The Cross-Harbour (Holdings)
- Formerly: The Cross-Harbour Tunnel Company, Limited
- Traded as: SEHK: 32
- Industry: Investment
- Founded: 26 April 1965; 61 years ago (The Cross-Harbour Tunnel Company, Limited)
- Headquarters: Rooms 3301-07, China Resources Building, 26 Harbour Road, Wan Chai, Hong Kong
- Website: www.crossharbour.com.hk

= The Cross-Harbour (Holdings) =

Hong Kong investment company

The Cross-Harbour (Holdings) Limited (CHHL), formerly the Cross-Harbour Tunnel Company, is a Hong Kong investment holding company with emphasis on transport infrastructures.

==History==
The Cross-Harbour Tunnel Company Limited was incorporated with a nominal capital of HK$10 million in 1965. The company was backed by Wheelock Marden.

CHHL owned the franchise to build and operate the Cross-Harbour Tunnel up to 1999. Thereafter, CHHL, through an associated company, operated the Cross-Harbour Tunnel under a renewable management, operation and maintenance contract with the Government of Hong Kong until 31 October 2010. From 1 November 2010, the tunnel management passed to Serco Group.

The Cross-Harbour Tunnel Company also managed the Aberdeen Tunnel in the 1990s.

On 17 May 2000, the company's name was changed from Cross-Harbour Tunnel Company to Cross-Harbour (Holdings).

In 2001, Wharf Holdings sold its 26.7 per cent stake in the company to Prestige Properties Holdings Ltd. for HK$614.1 million.

==Investments==
CHHL together with its wholly owned subsidiary hold a 50 per cent stake in Western Harbour Tunnel Company Limited (WHTCL). WHTCL owns the franchise to build and operate the Western Harbour Crossing from 1993 up to 2023.

In 2008, CHHL acquired a 39.5% effective interest in Tate's Cairn Tunnel Company Limited (TCTC). TCTC owned the franchise to build and operate the Tate's Cairn Tunnel from 1988 to 2018.

CHHL has a 70% stake in The Hong Kong School of Motoring (HKSM). HKSM operates three designated driving schools in Hong Kong. CHHL also has a 70% stake in a company which owns half of Autotoll Limited. Autotoll provides electronic toll clearing facilities in Hong Kong covering eleven different toll roads and tunnels.

On 5 June 2019, an Australian-based fund manager, Lanyon Asset Management Pty Limited, made a cash offer to acquire the 50% interest in the WHTCL from CHHL.

On 11 June 2019, Lanyon's offer was rejected by CHHL. Lanyon cited this was in the best interest of shareholders.

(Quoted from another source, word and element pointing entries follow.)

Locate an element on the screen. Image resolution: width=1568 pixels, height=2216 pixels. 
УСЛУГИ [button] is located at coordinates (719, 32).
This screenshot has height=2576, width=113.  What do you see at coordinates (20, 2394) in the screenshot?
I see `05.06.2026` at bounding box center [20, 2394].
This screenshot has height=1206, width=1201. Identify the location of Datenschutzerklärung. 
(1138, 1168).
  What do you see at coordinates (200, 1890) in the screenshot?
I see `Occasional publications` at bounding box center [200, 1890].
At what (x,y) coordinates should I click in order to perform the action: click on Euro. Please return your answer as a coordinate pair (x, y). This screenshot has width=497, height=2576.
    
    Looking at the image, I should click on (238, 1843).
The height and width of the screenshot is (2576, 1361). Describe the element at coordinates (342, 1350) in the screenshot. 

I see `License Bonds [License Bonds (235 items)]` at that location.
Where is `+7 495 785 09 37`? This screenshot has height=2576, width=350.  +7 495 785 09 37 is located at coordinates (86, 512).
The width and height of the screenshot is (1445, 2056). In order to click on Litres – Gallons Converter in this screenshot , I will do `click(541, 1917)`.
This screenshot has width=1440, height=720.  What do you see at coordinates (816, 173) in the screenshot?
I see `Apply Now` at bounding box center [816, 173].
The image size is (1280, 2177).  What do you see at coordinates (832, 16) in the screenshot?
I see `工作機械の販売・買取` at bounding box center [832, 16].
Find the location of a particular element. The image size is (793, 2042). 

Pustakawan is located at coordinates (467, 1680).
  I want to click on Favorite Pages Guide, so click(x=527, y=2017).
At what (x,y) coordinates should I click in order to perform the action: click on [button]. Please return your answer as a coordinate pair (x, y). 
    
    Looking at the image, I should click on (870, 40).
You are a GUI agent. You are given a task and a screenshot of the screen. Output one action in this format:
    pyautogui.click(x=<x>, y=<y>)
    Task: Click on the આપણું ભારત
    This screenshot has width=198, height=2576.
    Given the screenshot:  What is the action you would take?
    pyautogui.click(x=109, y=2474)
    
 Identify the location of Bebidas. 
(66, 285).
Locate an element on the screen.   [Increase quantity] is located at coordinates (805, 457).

Subsequently, on 13 August 2019, Lanyon outlined a strategy for CHHL to liquidate their securities portfolio, sell the company yacht and return the surplus cash to CHHL shareholders as a special dividend. Lanyon suggested their initiatives would enable the payment of a special dividend of HK$16.80 per share (or 160% of the current share price).